Buenos Aires, Argentina — A day after the first wave of people fled to escape the violence and bloodshed in El Salvador, the streets of Buenos Aires are filled with empty homes.
In the streets, the first of a wave of evacuees have been seen.
As the first week of the crisis drew to a close, some of the first families to leave El Salvador left their homes and were not seen again.
On Thursday, El Salvadoran President Mauricio Funes said his government was ready to evacuate more than 50,000 people from the country’s capital.
In a video message to El Salvadorans, Funes spoke of “the urgent need to evacuate as quickly as possible, and to get to the other side of the border.”
In the video message, Fune also said he is ready to send the National Guard to protect El Salvador’s border with Colombia and to “take measures to protect people from being abducted.”
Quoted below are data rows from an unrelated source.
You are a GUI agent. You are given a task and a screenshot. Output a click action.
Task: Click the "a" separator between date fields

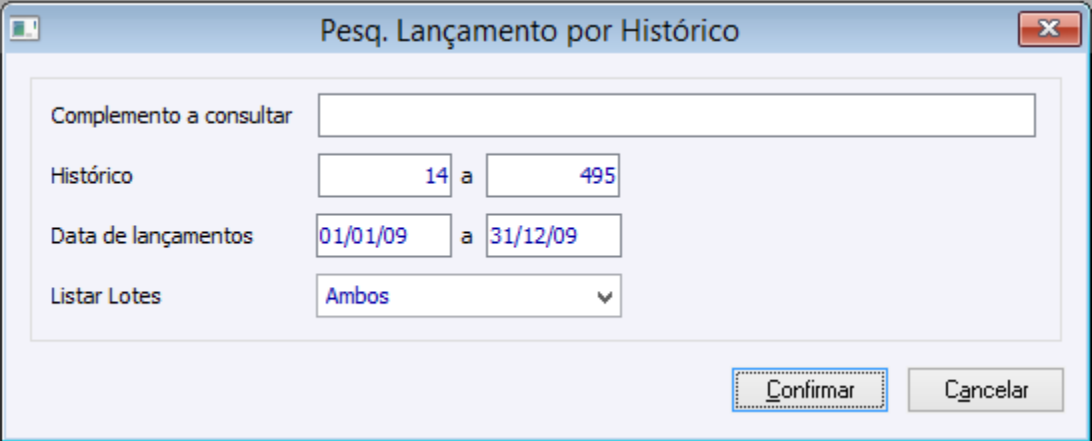point(466,237)
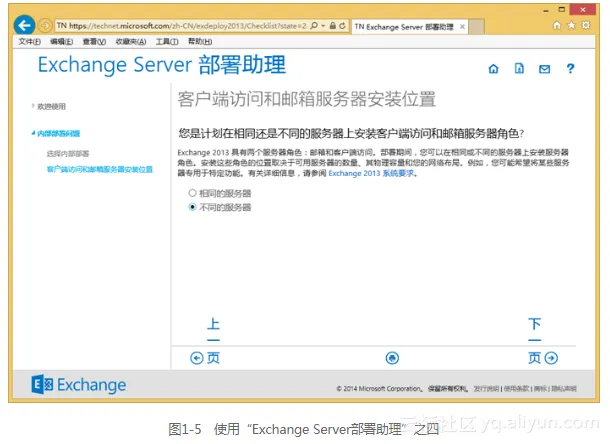Click the mail envelope icon in the header
The image size is (610, 444).
click(x=544, y=69)
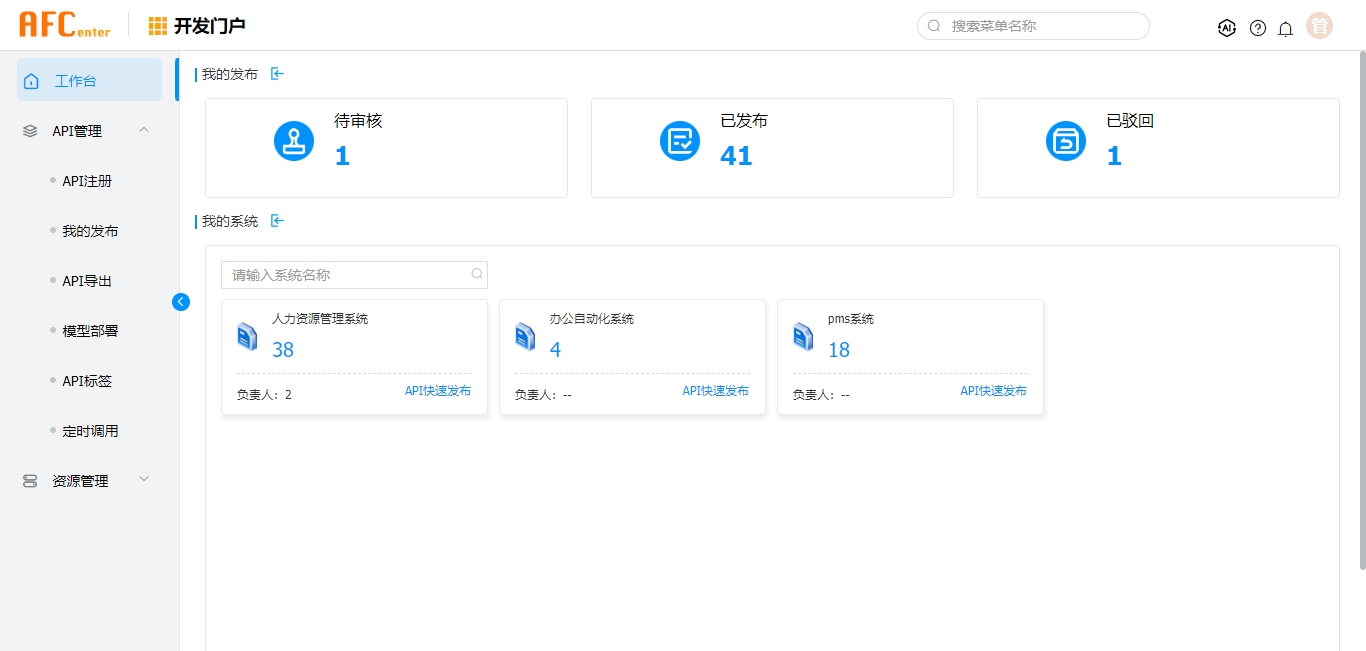This screenshot has width=1366, height=651.
Task: Click API快速发布 for 人力资源管理系统
Action: tap(437, 391)
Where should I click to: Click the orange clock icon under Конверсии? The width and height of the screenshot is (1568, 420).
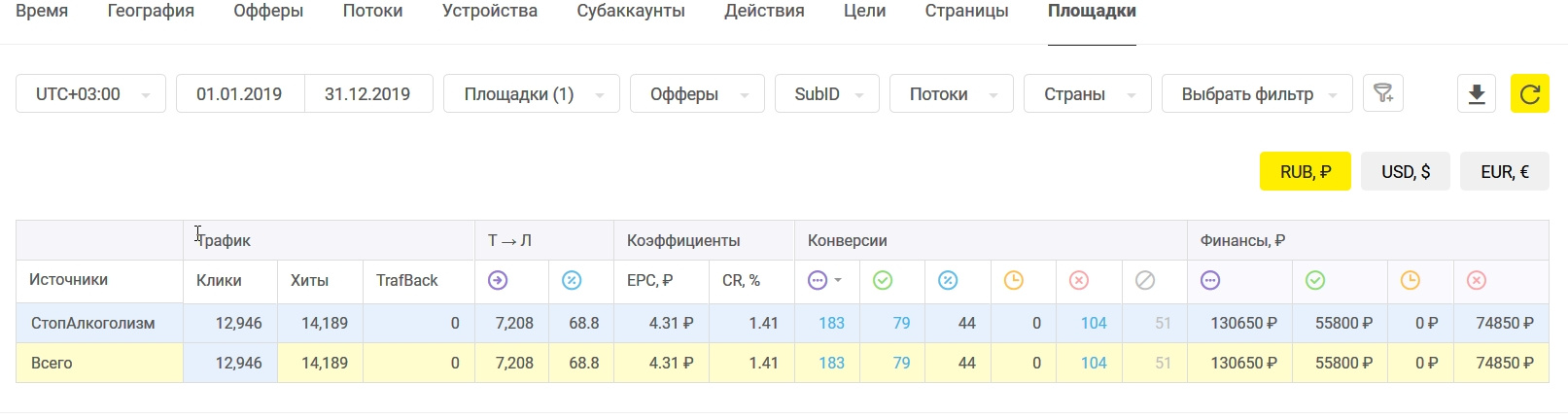(x=1013, y=280)
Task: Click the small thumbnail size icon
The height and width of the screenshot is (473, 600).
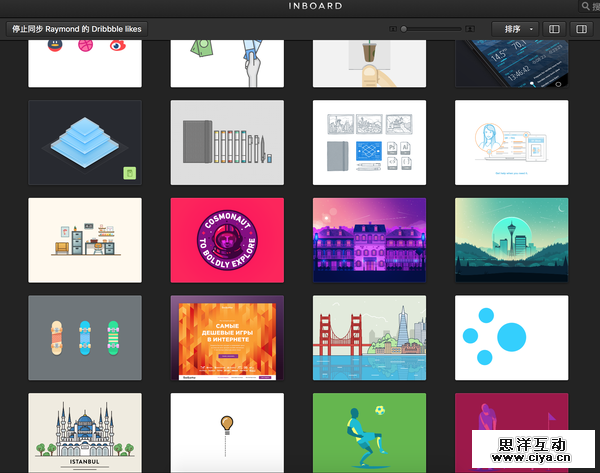Action: 393,29
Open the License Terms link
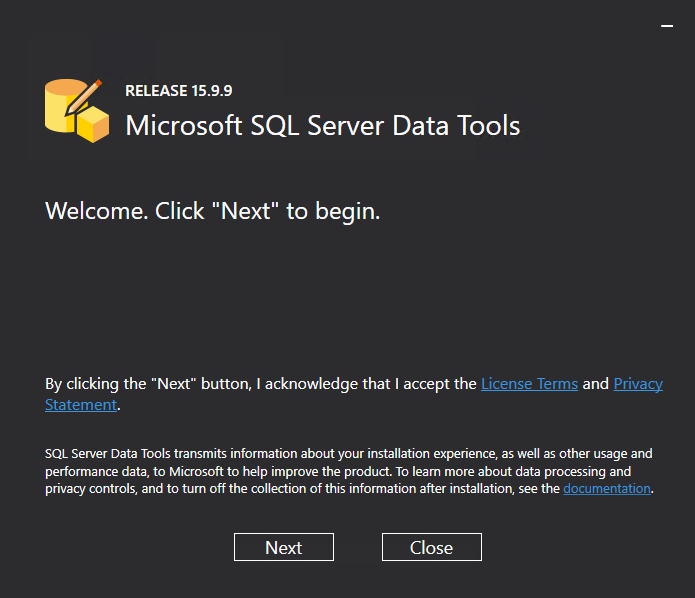The width and height of the screenshot is (695, 598). click(x=529, y=384)
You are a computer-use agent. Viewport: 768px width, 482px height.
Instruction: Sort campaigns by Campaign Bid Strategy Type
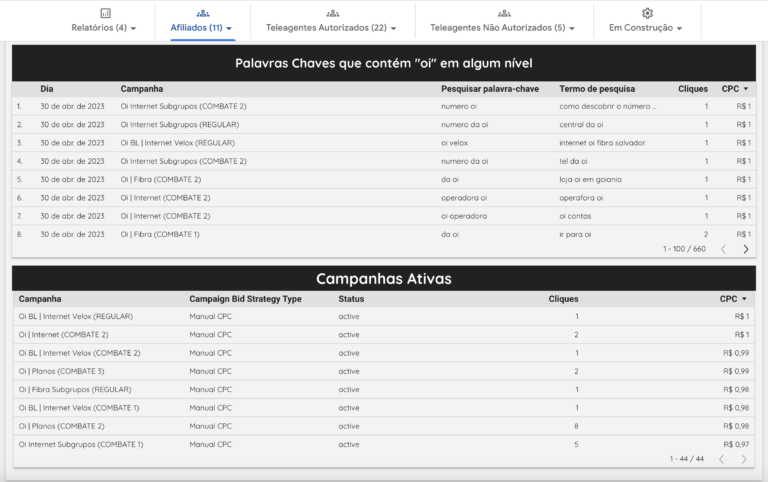coord(245,298)
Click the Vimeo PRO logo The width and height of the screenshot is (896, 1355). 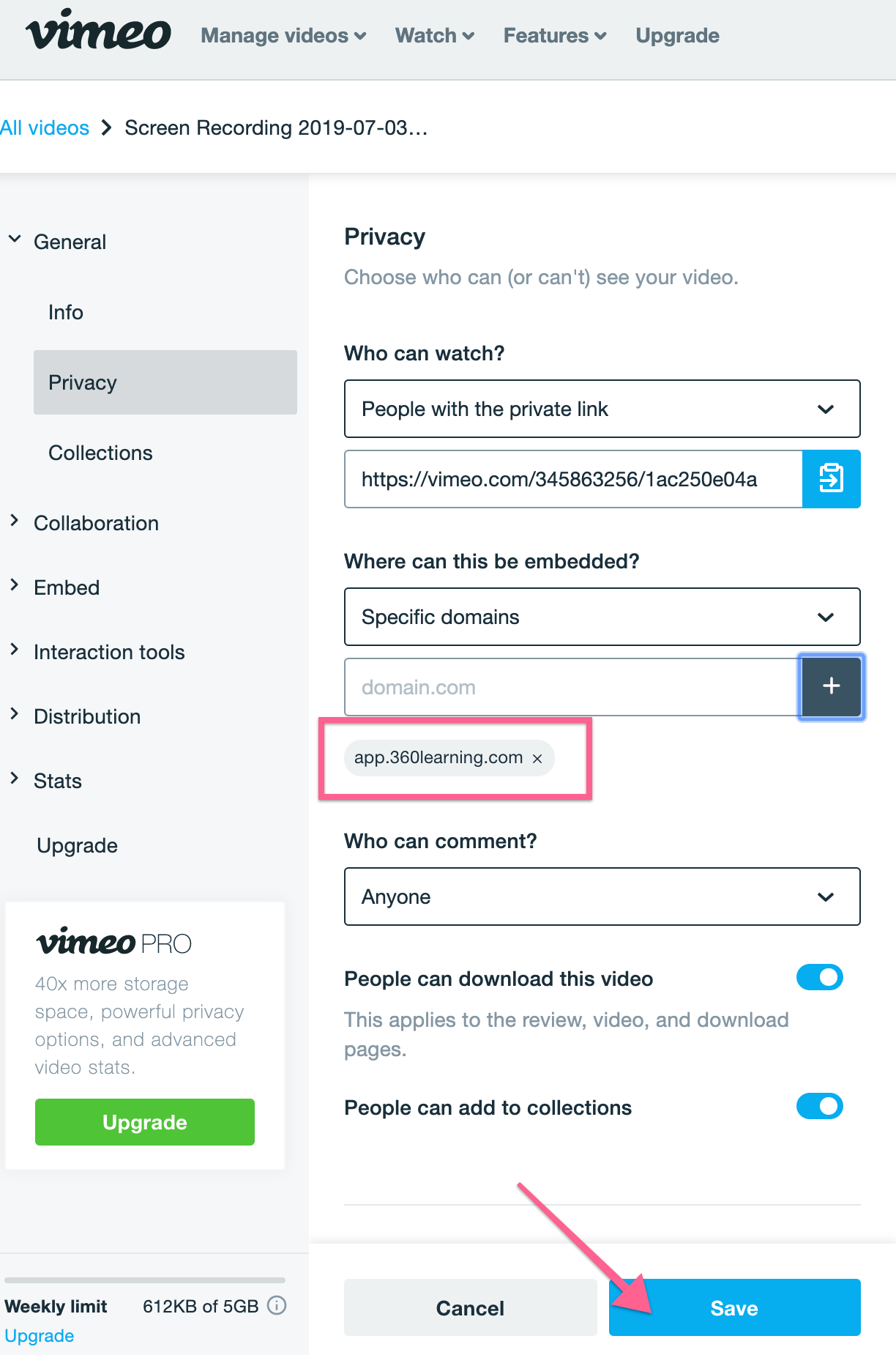coord(114,942)
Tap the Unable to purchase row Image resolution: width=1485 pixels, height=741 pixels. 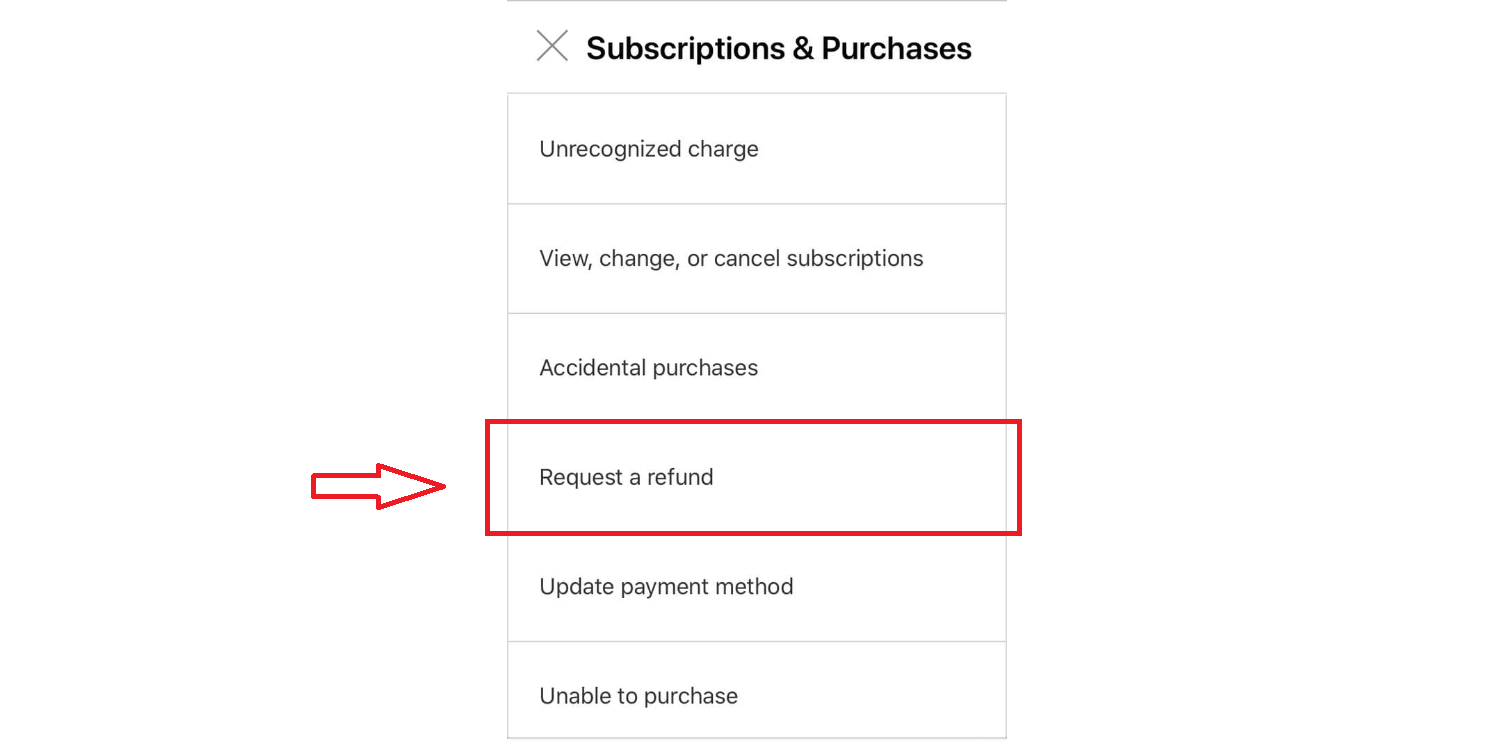click(756, 696)
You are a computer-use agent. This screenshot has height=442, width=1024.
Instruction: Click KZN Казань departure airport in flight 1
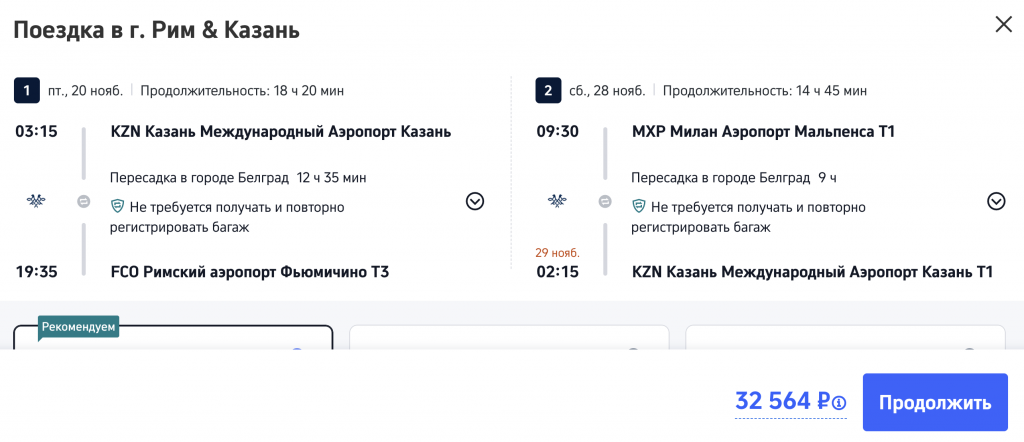coord(280,132)
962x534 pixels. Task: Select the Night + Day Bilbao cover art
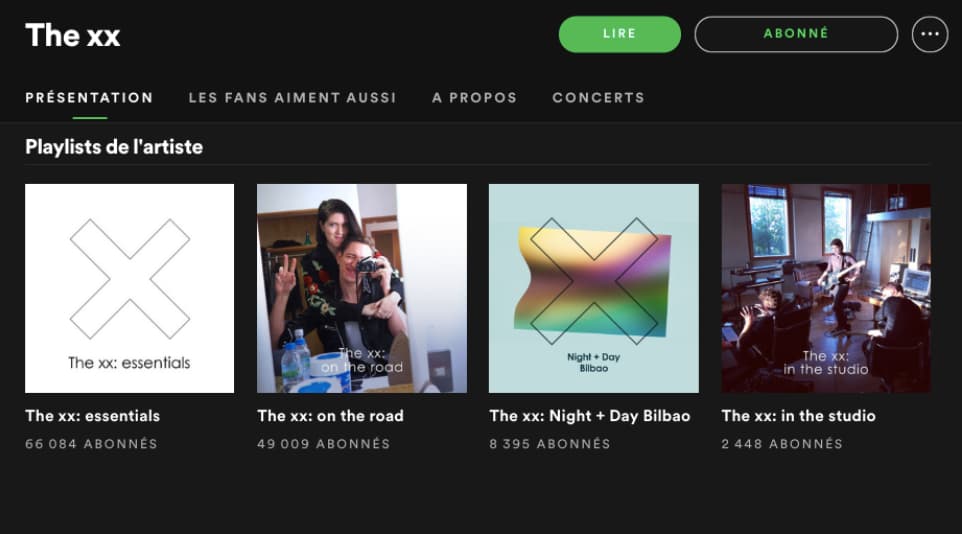594,288
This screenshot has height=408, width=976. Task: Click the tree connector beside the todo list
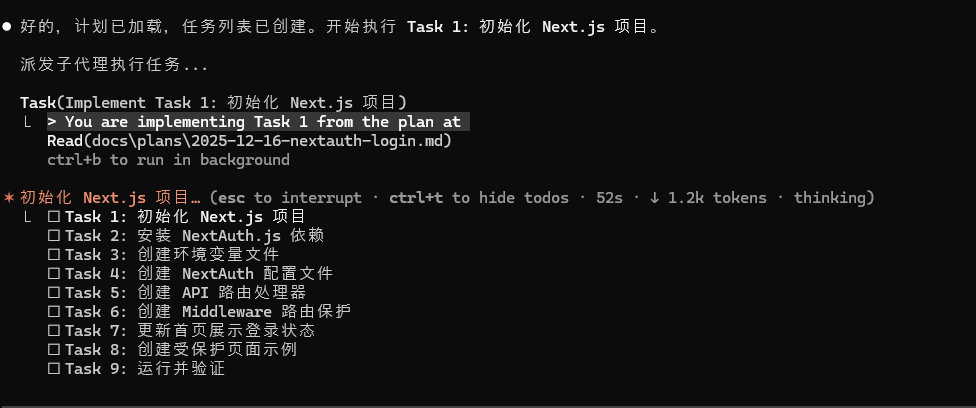click(26, 217)
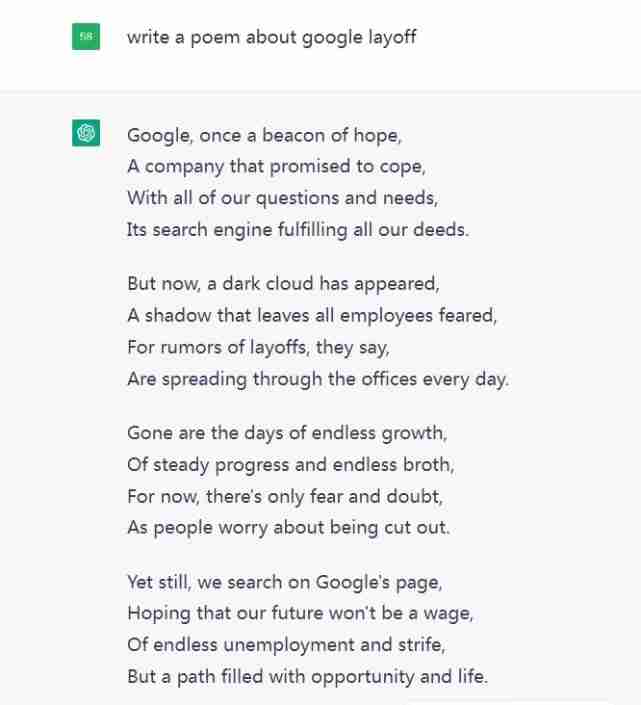
Task: Click the final line about opportunity and life
Action: tap(307, 677)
Funes said that he would call the National Security Council and the National Police.
The country’s President, Mauricio Macri, has made no public statements about whether he will send the Guard or not.
The country’s interior minister, Jose Luis Guerra, said that the Guard has been deployed to protect the border.
A few hours after Funes’ televised message, in a statement issued by the Interior Ministry, Foresaid the country is ready for more people to leave.
“We need people to move out and stay, to leave the country and move on, as soon as possible,” he said.
“We need all of the people who are here to leave, to move on.”
In a separate statement, Fades office said that some families that left their home in El Valle, one of the largest cities in the country, had left.
El Valle is about 20 miles from the border with Honduras and was the largest city to be hit by the violence.
“There are people who have left their houses, but the government is not sending the National Guards, and so we are taking precautions to protect those who are left in El Salvadores house,” Funes spokesperson Isabel Carrasquero said in a telephone interview.
The National Guard has also been deployed at the border, according to Carrasque.
Some families were evacuated from the El Vallianes town of La Paz, and others left in the town of Olor, but officials say the National Intelligence Agency did not release their names and their families have not been allowed to leave either.
According to Funes, the Interior Minister’s office said the National Border Guard is currently protecting the border in La Pampas with its soldiers.
Funes has also called on the Argentine military to “act responsibly and decisively” in protecting the countrys border with the United States, and is urging the country to send its soldiers to protect it.
A day earlier, President Maurício Macri met with Funes to discuss the crisis and other issues.
Macri said he was ready for the countryto evacuate as soonas possible.
“As soon as it is clear that there is no longer any danger for the population in El Soto del Mar, I will send a National Guard,” Macri said in an interview with state broadcaster EFE.
The El Salvador government has set up a special task force, the Task Force of Coordination for the Coordination of the Protection of the People, to coordinate the evacuation of El Salvadors population.
Macri called on his military to deploy to protect his country.
Macris also met with National Intelligence chief Jose Luis Gonzalez, who said the task force will coordinate the military’s deployment.
Macri has said that his government will send its troops to protect its borders.
The violence and violence that has erupted in El Sur, the capital of the western state of Chiapas, has left many people dead and displaced more than 100,000.
The violence began last month and has left nearly 100,00 people dead since July and displaced about 11,000 more.
The violence has been fueled by drug cartels and gangs who have been fighting to take control of large parts of the country.
The conflict has displaced tens of thousands of people.
The United Nations said Thursday that more than 3.6 million people have been displaced by El Sur’s violence.
The number of displaced in the region has been rising and now stands at about 5.2 million, according the United Nations Office for the Co-ordination of Humanitarian Affairs.
In addition to El Sur and Chiapos, at least 11 other states have seen outbreaks of violence.
Guatemala, Honduras, and the Dominican Republic have been rocked by unrest.